- _DATA LISTING_:
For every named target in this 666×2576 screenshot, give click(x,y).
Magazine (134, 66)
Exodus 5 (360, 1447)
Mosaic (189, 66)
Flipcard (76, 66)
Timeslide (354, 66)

- _WHAT TO WORK ON_:
A complete and exact reproduction of the data is needed.

- _TASK OUTPUT_:
For every named target in this 666×2576 screenshot, give click(x,y).
Magazine (134, 66)
Exodus 5 (360, 1447)
Mosaic (189, 66)
Flipcard (76, 66)
Timeslide (354, 66)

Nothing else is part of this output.